▶ **Required work**: Examine the material below. Gather every line in which the string "three" appears.

▶ **Record extracts**:
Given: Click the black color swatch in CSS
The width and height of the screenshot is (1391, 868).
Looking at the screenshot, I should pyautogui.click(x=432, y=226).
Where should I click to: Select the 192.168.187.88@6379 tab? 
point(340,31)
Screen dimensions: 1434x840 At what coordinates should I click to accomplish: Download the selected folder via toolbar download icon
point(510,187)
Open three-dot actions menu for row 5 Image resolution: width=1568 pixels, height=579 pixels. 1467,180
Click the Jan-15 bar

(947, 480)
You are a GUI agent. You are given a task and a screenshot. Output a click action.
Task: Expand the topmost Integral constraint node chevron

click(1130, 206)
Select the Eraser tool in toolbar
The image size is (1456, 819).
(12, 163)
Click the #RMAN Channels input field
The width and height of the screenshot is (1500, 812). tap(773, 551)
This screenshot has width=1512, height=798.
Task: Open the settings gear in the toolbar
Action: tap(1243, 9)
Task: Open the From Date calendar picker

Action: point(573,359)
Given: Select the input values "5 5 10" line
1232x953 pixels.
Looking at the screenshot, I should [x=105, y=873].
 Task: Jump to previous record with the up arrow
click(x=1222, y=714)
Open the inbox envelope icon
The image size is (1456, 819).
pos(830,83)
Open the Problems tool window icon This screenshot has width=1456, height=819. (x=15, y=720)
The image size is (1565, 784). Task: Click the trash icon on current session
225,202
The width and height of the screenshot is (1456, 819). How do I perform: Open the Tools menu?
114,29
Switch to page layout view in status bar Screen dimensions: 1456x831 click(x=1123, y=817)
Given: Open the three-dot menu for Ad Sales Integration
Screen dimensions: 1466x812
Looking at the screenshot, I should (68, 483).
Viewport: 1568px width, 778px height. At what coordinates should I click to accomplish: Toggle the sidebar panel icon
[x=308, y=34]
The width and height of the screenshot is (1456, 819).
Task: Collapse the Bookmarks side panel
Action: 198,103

▶ **Output for this task**:
Open three-dot actions menu for row 5 Image resolution: width=1568 pixels, height=579 pixels. 1467,180
Given: Open the three-dot menu for Ad Sales Integration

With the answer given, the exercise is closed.